7/2/13
I find myself having a few different classes or categories
of friends. I have my inner circle,
which consists of a few people, most of which I have known for a very long
time. I have one friend that I would put
in that category whom I have only known for a few years. I have to be confident that a new person will
be accepted by the inner circle before I bring the new person in. In my younger days I made the mistake of not
properly vetting a few new friends, which just leads to awkward moments when
they are injected into the circle. My
closest friends and I are not mean or cruel people, but we are all very blunt and honest
with each other, and we all share at least mostly similar world views.

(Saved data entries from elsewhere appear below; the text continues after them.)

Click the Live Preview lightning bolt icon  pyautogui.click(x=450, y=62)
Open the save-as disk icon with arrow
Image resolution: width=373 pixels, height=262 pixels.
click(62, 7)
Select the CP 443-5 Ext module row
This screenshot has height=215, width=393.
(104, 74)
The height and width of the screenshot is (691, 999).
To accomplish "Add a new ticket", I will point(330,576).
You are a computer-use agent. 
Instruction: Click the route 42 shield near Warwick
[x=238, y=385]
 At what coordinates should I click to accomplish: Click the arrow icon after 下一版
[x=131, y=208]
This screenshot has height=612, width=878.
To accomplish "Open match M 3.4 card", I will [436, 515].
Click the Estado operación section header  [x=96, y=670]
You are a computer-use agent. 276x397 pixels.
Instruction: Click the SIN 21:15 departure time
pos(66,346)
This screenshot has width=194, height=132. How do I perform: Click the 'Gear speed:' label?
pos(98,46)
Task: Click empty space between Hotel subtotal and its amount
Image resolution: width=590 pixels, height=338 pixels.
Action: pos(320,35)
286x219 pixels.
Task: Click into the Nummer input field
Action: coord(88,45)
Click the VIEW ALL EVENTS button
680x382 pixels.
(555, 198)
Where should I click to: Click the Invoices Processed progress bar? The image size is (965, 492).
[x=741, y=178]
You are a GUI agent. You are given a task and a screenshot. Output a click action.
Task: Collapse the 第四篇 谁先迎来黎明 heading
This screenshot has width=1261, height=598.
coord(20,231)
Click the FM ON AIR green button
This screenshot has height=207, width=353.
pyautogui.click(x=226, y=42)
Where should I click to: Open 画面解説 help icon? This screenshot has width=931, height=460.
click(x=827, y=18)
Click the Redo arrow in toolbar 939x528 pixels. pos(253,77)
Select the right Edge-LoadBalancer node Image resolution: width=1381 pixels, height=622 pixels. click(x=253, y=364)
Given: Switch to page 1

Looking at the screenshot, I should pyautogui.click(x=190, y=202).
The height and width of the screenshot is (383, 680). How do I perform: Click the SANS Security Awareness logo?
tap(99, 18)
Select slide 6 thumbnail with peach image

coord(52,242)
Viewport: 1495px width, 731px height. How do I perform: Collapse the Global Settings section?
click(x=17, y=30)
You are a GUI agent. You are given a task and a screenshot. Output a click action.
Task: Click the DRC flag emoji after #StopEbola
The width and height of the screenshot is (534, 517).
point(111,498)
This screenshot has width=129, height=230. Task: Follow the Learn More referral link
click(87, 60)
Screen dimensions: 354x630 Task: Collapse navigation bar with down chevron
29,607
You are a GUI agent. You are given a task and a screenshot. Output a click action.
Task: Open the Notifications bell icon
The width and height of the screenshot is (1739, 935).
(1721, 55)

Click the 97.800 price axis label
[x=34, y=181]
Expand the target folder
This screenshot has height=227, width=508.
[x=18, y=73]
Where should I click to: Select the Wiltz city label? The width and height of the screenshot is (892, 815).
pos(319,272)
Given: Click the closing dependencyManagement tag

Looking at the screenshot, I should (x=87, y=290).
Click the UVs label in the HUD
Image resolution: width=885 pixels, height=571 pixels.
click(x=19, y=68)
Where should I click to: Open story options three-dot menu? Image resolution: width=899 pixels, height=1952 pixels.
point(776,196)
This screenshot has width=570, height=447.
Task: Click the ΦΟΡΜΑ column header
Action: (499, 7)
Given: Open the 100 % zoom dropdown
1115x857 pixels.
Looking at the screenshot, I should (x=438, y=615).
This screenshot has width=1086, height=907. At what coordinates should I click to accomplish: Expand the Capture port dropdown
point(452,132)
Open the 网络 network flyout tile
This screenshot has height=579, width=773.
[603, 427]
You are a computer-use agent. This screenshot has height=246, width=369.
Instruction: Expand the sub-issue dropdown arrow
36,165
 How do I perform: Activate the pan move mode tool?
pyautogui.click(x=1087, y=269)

This can be a problem if a new person doesn't
really fit in that well. I then have a
set of friends which I would consider just that, friends. They are mostly also people who I have known
for quite a while. They are all accepted
by the inner circle, but are not necessarily a part of it. I see these people every few weeks, and enjoy
their company quite a bit. Typically
they have commitments that prevent us from spending any more time together
which is why they are not a part of the inner circle. I then have acquaintances, which are people I
have known and been friendly with, but that I do not strive to make any sort of
effort to maintain a relationship. A
problem I sometimes encounter is that people who are acquaintances consider me
to be more than that. I love talking to
people and joking around. Throughout my
work history I have been “work friends” with many people, in which we hang out
and joke around at work quite a bit. I
just don’t have the time or desire to maintain dozens of friendships, and so
ultimately I have to choose who I will put in the work to stay friends
with. I sometimes wonder if I moved to a
different town and didn't have my longstanding social network, how it would all
play out or if I would feel any differently.